_Page text_.
^^^^

Responses to Shirley Williams: from ideology to megalomania

Experience shows that for-profit hospitals try to avoid the responsibility for comprehensive healthcare
Sir, Shirley Williams (Opinion, Feb 28) gives a perceptive analysis of the catastrophic effect that awaits health care if Andrew Lansley’s proposals become law. Those who wish to use market forces in the health service must realise that the regulation needed to ensure co-operation in a multi-unit competitive health service run for profit will be both very difficult and very expensive.
Experience shows that for-profit hospitals try to avoid the responsibility for comprehensive healthcare. Existing private hospitals in the UK regularly transfer patients requiring intensive care to NHS hospitals. Some private hospitals in the US have declined to provide services such as obstetrics, have tried to avoid accepting patients with complex problems and have exploited loopholes in necessarily complex regulations to maximise profits.
GP fundholding would be a very expensive and probably misguided experiment with destabilisation effects, and with costs that in the short term have to be taken out of patient care. Allowing commercial organisations to take over any of the hundreds of NHS hospitals or GP groups will be a privatisation that will dwarf that of the railways in scale and in regulatory problems.
The taxpayer will pay for the huge administrative costs and the company profits, as well as for the healthcare, while the general practice consortia and the hospitals will be primarily motivated by a requirement to concentrate on patients with illnesses where they can make the biggest profit.
For the Conservatives and the Liberal Democrats to form a coalition when the country’s finances were critical is understandable; for the MPs and peers of both parties to support a measure based on unproven theory that was not in either manifesto, and would introduce expensive and irreversible changes to the detriment of patient care, would be unforgiveable.
Professor Sir Dillwyn Williams
Cambridge
Sir, The handing over of control of local medical practices to GPs, who are not democratically accountable and have neither the time, inclination or the accounting experience to manage their practices properly without costly administrative help, is a crude step towards privatisation that will further distance NHS patients from the personal attention from their doctors that they have a right to expect.
I do not understand how David Cameron and Nick Clegg have allowed the Government they run to be hijacked by Mr Lansley in this way. His reforms are ideologically motivated and organisationally flawed. They should be opposed by all parties. The country has higher priorities at present.
Adrian Slade
London SW14

Sir, My colleague Shirley Williams echoes criticisms I made of the Government’s Health Bill during its recent second reading. For Ministers to believe that they can push through the biggest reorganisation at the same time as seeking the greatest efficiency gain in any health system in the world shows that they have allowed their ambitiousness to become megalomania.

^^^^

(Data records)
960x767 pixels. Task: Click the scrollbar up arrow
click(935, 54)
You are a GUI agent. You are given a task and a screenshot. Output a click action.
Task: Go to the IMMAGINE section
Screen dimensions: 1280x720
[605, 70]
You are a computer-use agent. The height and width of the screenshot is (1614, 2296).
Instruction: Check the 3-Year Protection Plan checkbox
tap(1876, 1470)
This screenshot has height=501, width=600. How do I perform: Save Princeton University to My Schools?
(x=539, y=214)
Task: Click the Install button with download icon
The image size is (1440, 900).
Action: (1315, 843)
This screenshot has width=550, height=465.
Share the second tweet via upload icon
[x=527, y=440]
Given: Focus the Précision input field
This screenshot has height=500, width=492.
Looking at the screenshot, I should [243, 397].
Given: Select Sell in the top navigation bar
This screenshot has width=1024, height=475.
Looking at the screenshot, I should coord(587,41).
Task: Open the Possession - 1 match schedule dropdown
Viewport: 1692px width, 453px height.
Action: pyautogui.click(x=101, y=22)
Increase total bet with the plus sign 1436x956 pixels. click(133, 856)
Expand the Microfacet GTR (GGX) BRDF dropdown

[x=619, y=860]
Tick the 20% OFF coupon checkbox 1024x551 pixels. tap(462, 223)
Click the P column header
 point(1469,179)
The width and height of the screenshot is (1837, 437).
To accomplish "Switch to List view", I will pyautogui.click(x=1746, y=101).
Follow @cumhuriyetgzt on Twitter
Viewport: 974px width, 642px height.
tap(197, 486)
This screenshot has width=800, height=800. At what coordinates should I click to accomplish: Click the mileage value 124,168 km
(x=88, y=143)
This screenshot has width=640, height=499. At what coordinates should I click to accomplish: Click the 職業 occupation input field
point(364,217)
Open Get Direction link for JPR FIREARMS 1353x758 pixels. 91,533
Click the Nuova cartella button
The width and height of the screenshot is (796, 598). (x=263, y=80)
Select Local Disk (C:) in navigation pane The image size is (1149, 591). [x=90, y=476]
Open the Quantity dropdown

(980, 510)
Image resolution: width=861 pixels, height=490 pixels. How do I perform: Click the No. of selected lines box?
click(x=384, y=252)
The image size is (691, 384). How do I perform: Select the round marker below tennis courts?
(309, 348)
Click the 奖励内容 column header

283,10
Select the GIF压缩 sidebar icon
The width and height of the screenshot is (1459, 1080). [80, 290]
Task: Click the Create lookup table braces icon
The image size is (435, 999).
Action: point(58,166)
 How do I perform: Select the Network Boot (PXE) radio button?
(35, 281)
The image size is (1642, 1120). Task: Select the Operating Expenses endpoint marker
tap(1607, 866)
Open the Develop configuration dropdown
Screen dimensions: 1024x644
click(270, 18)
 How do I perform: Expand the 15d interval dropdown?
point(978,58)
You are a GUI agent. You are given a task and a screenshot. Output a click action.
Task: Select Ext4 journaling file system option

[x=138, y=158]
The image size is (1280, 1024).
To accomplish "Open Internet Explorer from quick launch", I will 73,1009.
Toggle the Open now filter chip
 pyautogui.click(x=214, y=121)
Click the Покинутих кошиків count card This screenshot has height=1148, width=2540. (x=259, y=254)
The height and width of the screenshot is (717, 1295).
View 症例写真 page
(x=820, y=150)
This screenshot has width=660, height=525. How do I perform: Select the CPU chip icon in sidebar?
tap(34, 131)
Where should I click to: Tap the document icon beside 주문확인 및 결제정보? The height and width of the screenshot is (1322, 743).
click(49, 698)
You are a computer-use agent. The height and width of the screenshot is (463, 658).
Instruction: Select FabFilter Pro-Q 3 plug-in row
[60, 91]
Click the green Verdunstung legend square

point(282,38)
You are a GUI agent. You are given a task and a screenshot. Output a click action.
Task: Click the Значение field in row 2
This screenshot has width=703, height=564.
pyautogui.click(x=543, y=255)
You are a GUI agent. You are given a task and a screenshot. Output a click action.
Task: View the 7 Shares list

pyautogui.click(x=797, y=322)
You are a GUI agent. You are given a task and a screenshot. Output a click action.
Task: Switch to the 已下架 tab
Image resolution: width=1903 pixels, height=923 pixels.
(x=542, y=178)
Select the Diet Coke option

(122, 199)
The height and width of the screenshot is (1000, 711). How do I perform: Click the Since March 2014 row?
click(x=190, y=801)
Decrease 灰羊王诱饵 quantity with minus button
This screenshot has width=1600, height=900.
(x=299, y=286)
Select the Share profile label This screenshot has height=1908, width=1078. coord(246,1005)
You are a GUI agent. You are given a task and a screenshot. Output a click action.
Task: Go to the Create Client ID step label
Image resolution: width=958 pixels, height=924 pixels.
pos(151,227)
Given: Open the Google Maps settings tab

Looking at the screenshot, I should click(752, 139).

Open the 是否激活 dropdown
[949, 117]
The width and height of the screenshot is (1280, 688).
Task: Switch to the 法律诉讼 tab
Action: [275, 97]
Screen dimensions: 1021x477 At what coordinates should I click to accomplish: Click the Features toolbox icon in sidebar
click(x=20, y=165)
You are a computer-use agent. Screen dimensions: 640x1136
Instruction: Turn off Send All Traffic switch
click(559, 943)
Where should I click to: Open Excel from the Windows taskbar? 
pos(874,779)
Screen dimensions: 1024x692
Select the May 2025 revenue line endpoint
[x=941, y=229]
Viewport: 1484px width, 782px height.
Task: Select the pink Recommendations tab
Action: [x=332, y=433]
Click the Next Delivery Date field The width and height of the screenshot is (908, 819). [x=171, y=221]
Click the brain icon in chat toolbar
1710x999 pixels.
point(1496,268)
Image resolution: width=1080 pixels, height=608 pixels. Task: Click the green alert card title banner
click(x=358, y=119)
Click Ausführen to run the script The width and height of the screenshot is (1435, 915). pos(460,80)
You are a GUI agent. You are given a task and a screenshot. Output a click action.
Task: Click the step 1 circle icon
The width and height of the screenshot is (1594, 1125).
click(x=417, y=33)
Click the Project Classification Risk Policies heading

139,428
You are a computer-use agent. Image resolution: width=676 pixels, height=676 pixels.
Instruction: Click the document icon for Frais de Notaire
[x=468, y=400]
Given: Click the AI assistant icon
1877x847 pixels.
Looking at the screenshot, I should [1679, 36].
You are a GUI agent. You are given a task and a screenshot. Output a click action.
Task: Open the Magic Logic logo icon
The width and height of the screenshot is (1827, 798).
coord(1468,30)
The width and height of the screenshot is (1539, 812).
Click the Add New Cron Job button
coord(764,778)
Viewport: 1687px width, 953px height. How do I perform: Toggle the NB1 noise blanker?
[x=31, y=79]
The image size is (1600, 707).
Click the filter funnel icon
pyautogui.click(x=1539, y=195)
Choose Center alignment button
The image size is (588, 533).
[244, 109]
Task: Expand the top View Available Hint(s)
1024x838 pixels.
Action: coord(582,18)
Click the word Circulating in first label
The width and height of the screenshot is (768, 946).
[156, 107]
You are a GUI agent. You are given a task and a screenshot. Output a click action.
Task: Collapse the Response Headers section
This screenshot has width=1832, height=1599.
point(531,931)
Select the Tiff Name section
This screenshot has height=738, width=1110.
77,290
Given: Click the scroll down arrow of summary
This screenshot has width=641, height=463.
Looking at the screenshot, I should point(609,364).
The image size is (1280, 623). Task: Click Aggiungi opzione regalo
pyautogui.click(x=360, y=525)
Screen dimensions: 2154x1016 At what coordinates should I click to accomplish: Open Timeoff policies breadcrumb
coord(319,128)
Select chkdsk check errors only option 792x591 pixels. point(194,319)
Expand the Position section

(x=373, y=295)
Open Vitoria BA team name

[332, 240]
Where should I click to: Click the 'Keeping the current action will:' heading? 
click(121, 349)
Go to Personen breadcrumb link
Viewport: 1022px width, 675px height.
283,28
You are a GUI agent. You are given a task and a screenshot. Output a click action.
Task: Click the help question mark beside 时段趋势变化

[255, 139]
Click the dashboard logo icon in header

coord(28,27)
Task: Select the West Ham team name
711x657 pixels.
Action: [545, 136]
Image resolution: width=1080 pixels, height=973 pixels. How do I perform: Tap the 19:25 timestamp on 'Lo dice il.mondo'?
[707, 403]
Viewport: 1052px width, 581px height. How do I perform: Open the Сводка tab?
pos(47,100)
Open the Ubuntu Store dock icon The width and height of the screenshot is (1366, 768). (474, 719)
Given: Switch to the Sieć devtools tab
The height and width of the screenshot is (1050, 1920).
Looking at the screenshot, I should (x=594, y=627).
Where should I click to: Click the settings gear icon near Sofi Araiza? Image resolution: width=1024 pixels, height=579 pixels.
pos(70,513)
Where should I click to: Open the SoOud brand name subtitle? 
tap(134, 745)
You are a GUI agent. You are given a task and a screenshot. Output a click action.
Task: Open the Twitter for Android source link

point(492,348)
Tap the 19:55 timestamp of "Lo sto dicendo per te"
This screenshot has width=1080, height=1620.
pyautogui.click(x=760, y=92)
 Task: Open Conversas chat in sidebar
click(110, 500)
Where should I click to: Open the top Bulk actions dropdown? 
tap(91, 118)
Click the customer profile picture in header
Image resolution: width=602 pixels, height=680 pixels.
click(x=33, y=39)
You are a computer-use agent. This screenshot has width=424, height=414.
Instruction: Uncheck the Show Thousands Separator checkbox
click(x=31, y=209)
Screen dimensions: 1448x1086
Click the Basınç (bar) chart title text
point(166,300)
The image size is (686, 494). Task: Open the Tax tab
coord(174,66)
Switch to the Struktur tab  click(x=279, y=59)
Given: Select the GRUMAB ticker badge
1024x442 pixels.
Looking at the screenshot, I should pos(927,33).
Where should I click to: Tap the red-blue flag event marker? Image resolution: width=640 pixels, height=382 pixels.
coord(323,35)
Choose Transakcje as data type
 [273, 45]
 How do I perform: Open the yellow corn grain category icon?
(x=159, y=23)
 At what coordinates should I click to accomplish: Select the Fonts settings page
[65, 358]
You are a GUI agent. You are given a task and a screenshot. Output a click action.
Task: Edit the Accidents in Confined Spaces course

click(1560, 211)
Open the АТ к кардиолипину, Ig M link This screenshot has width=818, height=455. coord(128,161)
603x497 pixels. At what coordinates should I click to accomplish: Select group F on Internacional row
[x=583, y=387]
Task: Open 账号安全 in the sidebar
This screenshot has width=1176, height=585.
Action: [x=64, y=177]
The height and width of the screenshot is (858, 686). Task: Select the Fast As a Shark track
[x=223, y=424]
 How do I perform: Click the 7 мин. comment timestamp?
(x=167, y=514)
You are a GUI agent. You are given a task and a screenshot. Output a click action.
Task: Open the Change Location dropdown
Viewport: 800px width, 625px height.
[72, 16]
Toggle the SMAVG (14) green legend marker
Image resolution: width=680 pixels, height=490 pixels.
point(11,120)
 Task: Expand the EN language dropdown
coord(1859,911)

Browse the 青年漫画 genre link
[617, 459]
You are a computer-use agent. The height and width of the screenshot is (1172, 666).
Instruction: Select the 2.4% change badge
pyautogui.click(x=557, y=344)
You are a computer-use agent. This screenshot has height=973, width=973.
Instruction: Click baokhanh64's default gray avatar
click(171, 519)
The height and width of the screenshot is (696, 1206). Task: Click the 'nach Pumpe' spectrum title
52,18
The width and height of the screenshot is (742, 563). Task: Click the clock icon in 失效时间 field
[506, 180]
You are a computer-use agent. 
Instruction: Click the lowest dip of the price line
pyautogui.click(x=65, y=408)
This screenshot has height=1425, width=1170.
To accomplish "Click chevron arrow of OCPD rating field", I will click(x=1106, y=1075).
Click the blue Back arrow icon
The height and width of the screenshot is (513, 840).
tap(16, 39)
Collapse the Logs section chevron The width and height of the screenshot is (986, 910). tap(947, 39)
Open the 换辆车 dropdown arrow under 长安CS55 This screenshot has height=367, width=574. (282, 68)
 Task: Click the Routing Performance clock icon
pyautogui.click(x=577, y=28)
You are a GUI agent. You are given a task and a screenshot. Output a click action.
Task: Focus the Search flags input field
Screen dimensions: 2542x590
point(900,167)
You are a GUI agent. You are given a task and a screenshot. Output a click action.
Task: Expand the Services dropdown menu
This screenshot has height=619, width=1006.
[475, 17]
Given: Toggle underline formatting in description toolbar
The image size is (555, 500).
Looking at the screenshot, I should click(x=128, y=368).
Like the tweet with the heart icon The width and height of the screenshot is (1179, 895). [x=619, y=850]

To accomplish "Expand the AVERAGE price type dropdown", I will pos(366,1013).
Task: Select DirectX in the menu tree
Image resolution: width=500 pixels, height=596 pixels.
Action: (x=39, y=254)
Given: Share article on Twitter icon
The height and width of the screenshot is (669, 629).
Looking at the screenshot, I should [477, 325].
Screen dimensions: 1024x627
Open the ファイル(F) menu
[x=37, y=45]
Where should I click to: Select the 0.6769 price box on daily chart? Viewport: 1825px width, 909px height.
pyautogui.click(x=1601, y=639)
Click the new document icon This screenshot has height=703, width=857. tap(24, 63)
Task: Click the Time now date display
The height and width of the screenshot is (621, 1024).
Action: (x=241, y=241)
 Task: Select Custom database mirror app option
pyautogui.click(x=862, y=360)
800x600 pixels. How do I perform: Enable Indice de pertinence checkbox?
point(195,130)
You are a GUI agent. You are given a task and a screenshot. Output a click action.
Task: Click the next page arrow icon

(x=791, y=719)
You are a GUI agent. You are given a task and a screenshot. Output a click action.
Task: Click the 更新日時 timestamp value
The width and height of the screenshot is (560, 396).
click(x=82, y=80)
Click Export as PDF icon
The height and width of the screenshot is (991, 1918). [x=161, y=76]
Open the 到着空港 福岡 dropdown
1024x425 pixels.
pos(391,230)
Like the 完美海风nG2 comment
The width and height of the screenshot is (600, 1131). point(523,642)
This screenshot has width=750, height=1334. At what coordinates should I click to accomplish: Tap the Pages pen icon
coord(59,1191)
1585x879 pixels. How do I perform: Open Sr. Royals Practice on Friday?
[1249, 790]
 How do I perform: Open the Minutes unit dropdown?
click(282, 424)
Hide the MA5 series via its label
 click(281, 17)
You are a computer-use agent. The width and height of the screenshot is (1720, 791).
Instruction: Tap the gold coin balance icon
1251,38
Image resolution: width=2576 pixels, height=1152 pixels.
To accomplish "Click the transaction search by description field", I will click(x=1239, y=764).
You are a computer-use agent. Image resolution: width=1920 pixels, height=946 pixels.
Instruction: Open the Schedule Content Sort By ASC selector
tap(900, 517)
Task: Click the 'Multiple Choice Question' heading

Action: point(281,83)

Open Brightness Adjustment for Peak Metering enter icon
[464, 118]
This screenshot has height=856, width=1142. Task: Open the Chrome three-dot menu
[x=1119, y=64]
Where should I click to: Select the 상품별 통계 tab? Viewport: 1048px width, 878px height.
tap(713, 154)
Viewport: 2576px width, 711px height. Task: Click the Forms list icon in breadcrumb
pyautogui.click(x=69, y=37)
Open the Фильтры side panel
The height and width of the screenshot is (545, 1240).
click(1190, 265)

^^^^

_Work request A_. Quote the letters responding to Shirley Williams word for word, starting at "GP fundholding would" and ending at "the biggest profit.".
_Work request B_. Pick up the letters responding to Shirley Williams after their final sentence and continue writing from that point.

_Answer box A_.
GP fundholding would be a very expensive and probably misguided experiment with destabilisation effects, and with costs that in the short term have to be taken out of patient care. Allowing commercial organisations to take over any of the hundreds of NHS hospitals or GP groups will be a privatisation that will dwarf that of the railways in scale and in regulatory problems.
The taxpayer will pay for the huge administrative costs and the company profits, as well as for the healthcare, while the general practice consortia and the hospitals will be primarily motivated by a requirement to concentrate on patients with illnesses where they can make the biggest profit.

_Answer box B_.
The Government is leading our NHS into an avoidable high-speed train crash. Although the easy pickings from the wreckage will be gleefully picked up by the private sector, most informed observers are warning that the core of the NHS may be fatally wounded.
Andrew George, MP
Liberal Democrat member of the Health Select Committee

3 responses to “Responses to Shirley Williams: from ideology to megalomania

  1. Alisdair Cameron

    Glad to see some are growing back their spines, but I do fear that it may be too late. In a style reminiscent of a putsch, most of the ‘reforms’ are well under way long before hitting Parliament. Those of working in health (and social care for that matter) have been astounded at the rapidity of the ideological dismantling of the system, rushed through by a horribly politicised cliquey and imperiously remote Dept of Health. Let’s charge ahead while ‘consultations’ are still allegedly ongoing (any who attended one of the road-shows last autumn can recount how bogus an exercise that was), let’s peddle demonstrably false statistics, let’s promulgate falsehoods and let’s use blitzkrieg tactics to stun people into acceptance. It’s the speed, which I suspect is to make as many irreversible changes as possible in as short a time-frame as possible that is so worrying, because it makes opposing the changes more difficult (oh, and bugger democracy and accountability seems to be their mindset. By the time the mainstream media began to pick up on this, a lot of the damage had been done.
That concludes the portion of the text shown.